“You mean I can actually take a nap? In the middle of the day?”
I have wonderful friends who occasionally visit my 98-year-old mother at her Residential Facility @CarriageInn for an hour or two. Visiting dignitaries who actually stay for three days, however, are a welcome relief. They also learn what it is really like to care for someone at a facility.
My cousin, blessings on her, arrived from the far north with the gift of a soft stuffed Panda bear for a three day stay. For these three wonderful days, I have been free to clean my own house, attend meetings without guilt, and take a nap in the middle of the day. We still drive to the Residential Facility together in the mornings and came home together in the evenings, but she has taken care of Mom during the day.
Although they missed 10 am Bingo, she got Mom to lunch and 2 pm ice cream social while I was out gallivanting. She even suggested taking Mom out to dinner at the new Japanese place. Nothing averse, Mom had very sloppy Udon noodles and a drink called “Sex on the Beach” decorated with a pink parasol. Not something they serve at the Residential Facility.

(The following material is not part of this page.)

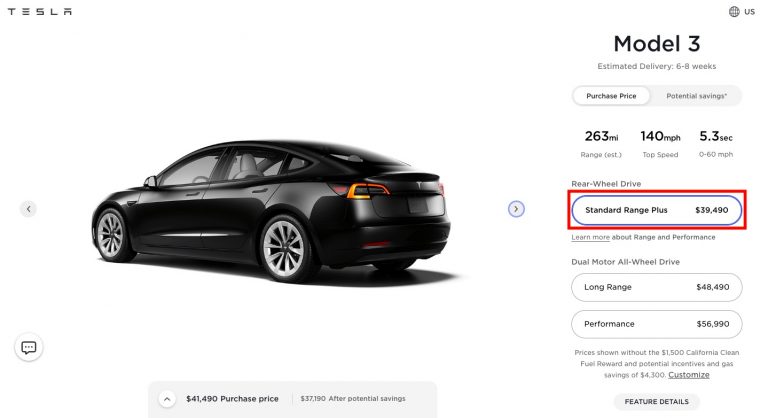Expand the purchase price summary chevron

pyautogui.click(x=167, y=399)
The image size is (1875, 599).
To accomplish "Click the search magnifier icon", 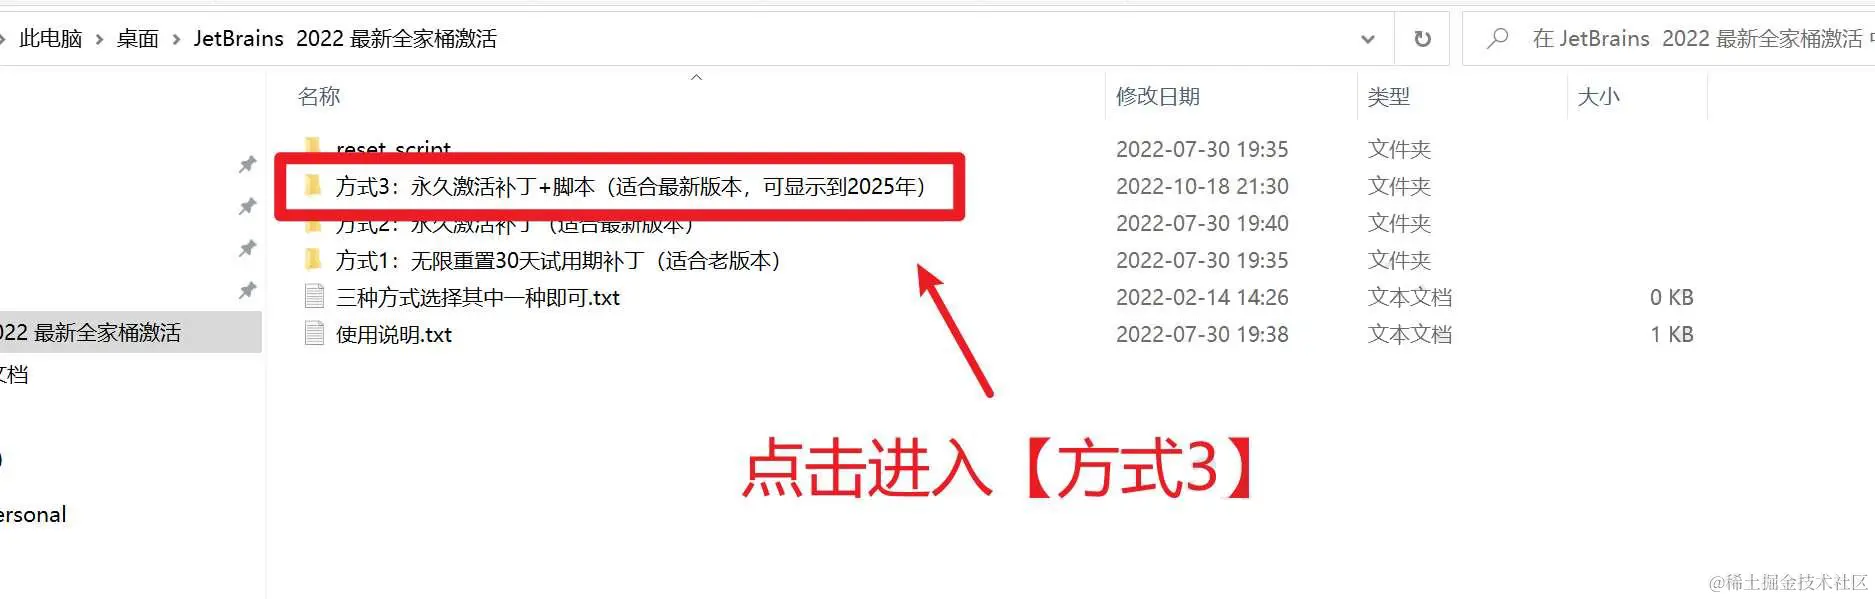I will click(x=1497, y=39).
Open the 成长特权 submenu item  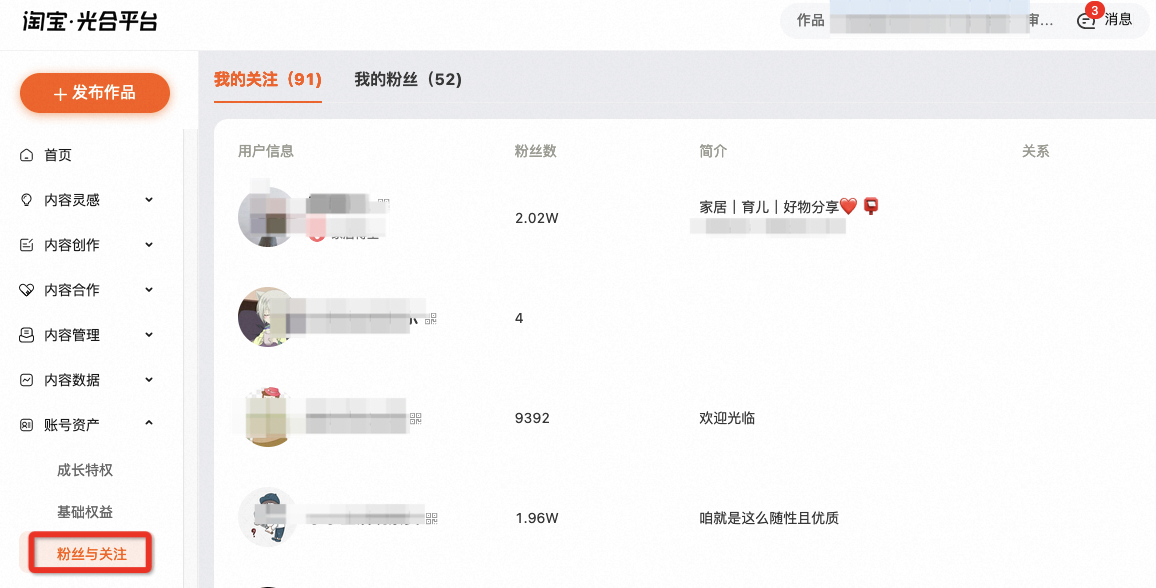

My cousin came with plans to help Mom relive her past. She brought notepad and pen to take notes and preserve the stories. All too often when I am caught up in the day-to-day rigors of cleaning, dressing, feeding, changing, and feeding again, I don’t have time to preserve the past. No, as my hubby says, I don’t TAKE the time.
I haven’t gotten to listen in on all the stories but the bare-bones facts that I do know are fascinating. Mom and her sisters (my cousin’s mother) were very close. They were brought up with summers at their beautiful Frog Park home near Utica, New York and winters in Miami at the large house their father built on Brickell Avenue. The Miami home is still there, part of a convent on 15th Road.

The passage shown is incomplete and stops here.